C’est pourquoi cette analyse du quotidien insiste sur le fait que croire à la vie possible et au commencement offert – et c’est une grande part de l’étude – demande de prendre distance avec la toute-puissance supposée de la théorie. Considérons que s’offre alors à l’écoute une vie native qui n’apparaît pas dans le discours des sages et des savants, un commencement incontrôlé ; une grâce. Nous pouvons engager que, pour la théologie aussi, il s’agira de dépasser (sans les supprimer, bien sûr) les formes de la théologie positive et de son interprétation. Il s’agira d’aller au-delà de l’élaboration de systèmes pour aller vers une théologie du discernement de l’économie effective de Dieu qui altère la vie humaine et lui donne énergie et nouveauté. Cette théologie n’a pas pour projet de décaler la pensée chrétienne vers un autre discours, mais, comme insiste Certeau, de ne pas projeter un discours préconstruit sur une réalité d’expérience de grâce (quand c’est le cas).

C’est donc par une pratique de l’attention que l’équipe de Certeau aura abordé les « Arts de faire ». Une attention qui ne nie pas l’interlocuteur en superposant une grille interprétative préalable à ses propos ou actes. Une attention qui perçoit l’inventivité du quotidien non écrit, en tant qu’il y a là un acte d’alliance entre un sujet bien vivant et ce qui commence, ce Dieu qui est – dans le présent – commencement. Cela en particulier dans les conditions d’épreuve, là où la traversée est périlleuse, ce qui s’entend à proprement parler dans le terme d’expérience.
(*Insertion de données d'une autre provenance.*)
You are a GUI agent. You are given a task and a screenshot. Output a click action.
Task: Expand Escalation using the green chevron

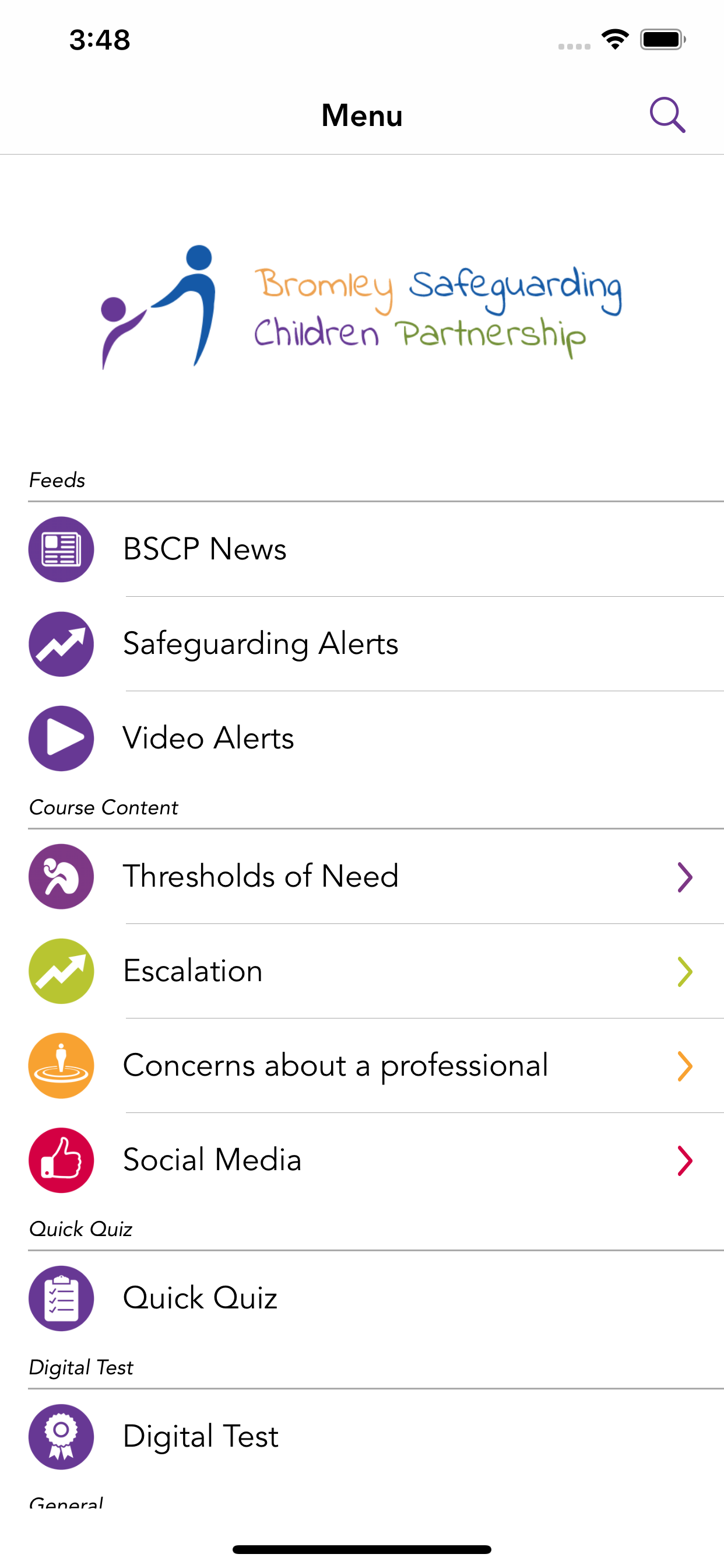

5 Ce lieu de toute chose : le quotidien

Certeau, travaille ainsi un texte où la question de la confiance décide du mystère du neuf et permet d’étendre l’espérance d’une vie inventive aux situations hors langage. Il éclaire et formalise l’inventivité du quotidien. Il attire l’attention de la théologie sur ce qu’elle a devoir de penser : l’altérité qui se présente, celle du Dieu créateur, qui agit en tout lieu heureux, ainsi que dans toute perte, donnant la vie. Le « tout », alors, forme ce qui délimite le lieu théologique. Non seulement l’Écriture sainte, la Tradition, mais encore l’histoire et l’expérience individuelle, ce qui est traditionnel, mais ici très insistant. Toutes choses de la vie du fidèle et toutes choses, surtout, de la vie de chacun. La présence de Dieu tout en tous est une espérance eschatologique dont la composante réalisée demande à être pensée. La théologie de l’eschatologie développe beaucoup, conformément à l’imaginaire apocalyptique, des termes de représentation de ce qui n’est pas encore présent au monde. Mais il est nécessaire de penser cela, que l’Église confesse tout autant : il est nécessaire de penser l’eschatologie réalisée, fruit de l’amour actuel de Dieu et du prochain. Le Royaume est la réalité historique de ce qui est signifié dans les Paraboles. Le quotidien désigne alors l’ensemble du temps et tout lieu où s’inscrit l’emploi de ce temps, dans toutes les strates d’une existence, conscientes ou oniriques, langagières ou gestuelles, individuelles ou collectives. Dans ce quotidien, tout ce qui concourt à quête de la paix et de la justice, à l’exercice de la charité, relève de la vie éternelle – se révèle de qualité éternelle.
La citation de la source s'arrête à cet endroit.